There are a lot of sophisticated methods that could be applied to this problem, taking into account the probability distribution of majorities, clustering by district, controlling for other district-level variables etc. Generally I would like to use a trimmed mean to compare this sort of thing; and to get a good view of the statistical properties of an estimate of the trimmed mean you would use a bootstrap. All this I imagine is beyond your resources and timeframe unless you have statistical consultant on tap.
This is also a good example of applying statistic inference techniques that were designed for samples to a whole population. See some discussion on previous questions - here and here. My view is strongly that it is useful and policy-relevant to treat such a situation as though the census of hospitals and their grants were a random sample from a hypothetical super-population and draw conclusions on whether there is statistically significant evidence the data-generating process has produced something different from what woudl be expected under a null hypothsis (in this case, the null hypothesis would be 'no relationship between majority size and funding behavior).
Putting all that aside however, a basic pragmatic approach to statistics would note several things:
- While the distribution of majorities is certainly not normal, there are limits on how badly skewed it could be.
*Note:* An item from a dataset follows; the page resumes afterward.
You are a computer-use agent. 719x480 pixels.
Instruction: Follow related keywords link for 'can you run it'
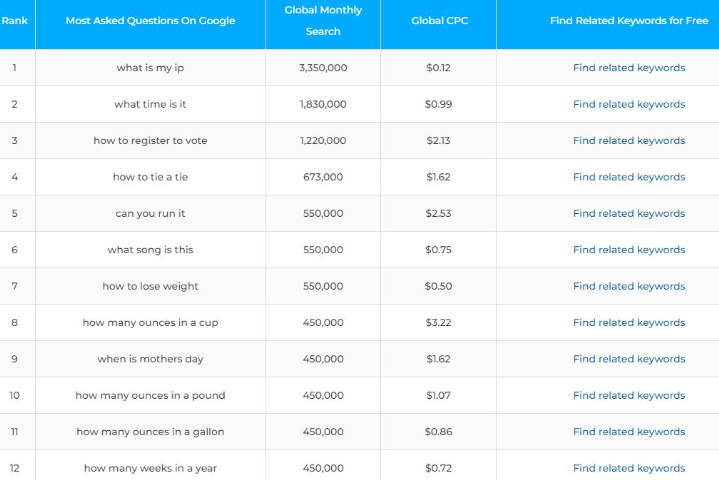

After all, they can't possibly get bigger than 100.
- Your sub-population has 203 members, which is normally enough for the central limit theorem to kick in with a good range of distributions, which means that although the original population of distributions is not normally distributed, your estimates of the mean of majorities in your subpopulation is going to be close to normally distributed
- the standard deviations for the populations you quote can be converted into estimates of the standard deviation of your estimated mean majority in each population by dividing them by the square root of the relevant sample size
- those standard deviations of the estimated mean majority can be combined into an estimate of the standard deviation of your estimate of the difference between the two populations - let's call this the standard error of your estimated difference - as follows:
$se_{diff} = \sqrt{\frac{sd_{pop1}^2}{n_{pop1}}+\frac{sd_{pop2}^2}{n_{pop2}}}$
- your estimate of the difference in mean between the two populations will be approximately normally distributed with the above standard error as its standard deviation; so you can multiply the standard error by 1.96 to give the radius of an approximate 95 percent confidence interval for the difference in mean majority between the two populations.
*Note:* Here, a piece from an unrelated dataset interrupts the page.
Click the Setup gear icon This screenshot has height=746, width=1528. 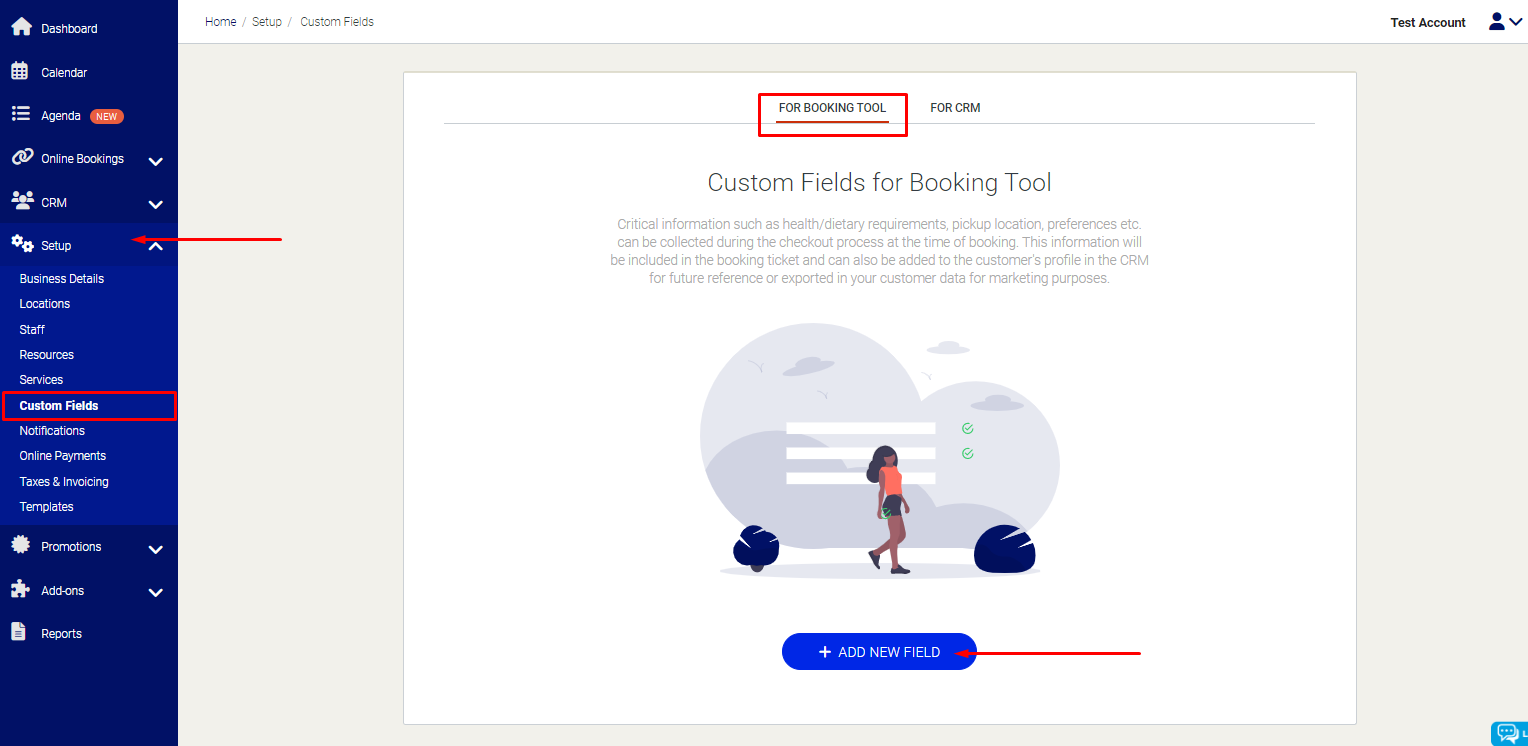pos(21,244)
My calculations suggest this gives you an estimate of the difference in mean majority for the districts of hospitals that received grants in the interval of (0.3,3.7) percent, which does not include zero, so this crude first effort certainly suggests that there is something going on here. However, the interval nearly includes zero, and in any account the smaller majority in districts where hospitals received funds is not that much smaller, that I'd be careful before drawing too many conclusions from this.
To get a better answer you would need to bring in some of the more sophisticated techniques mentioned earlier.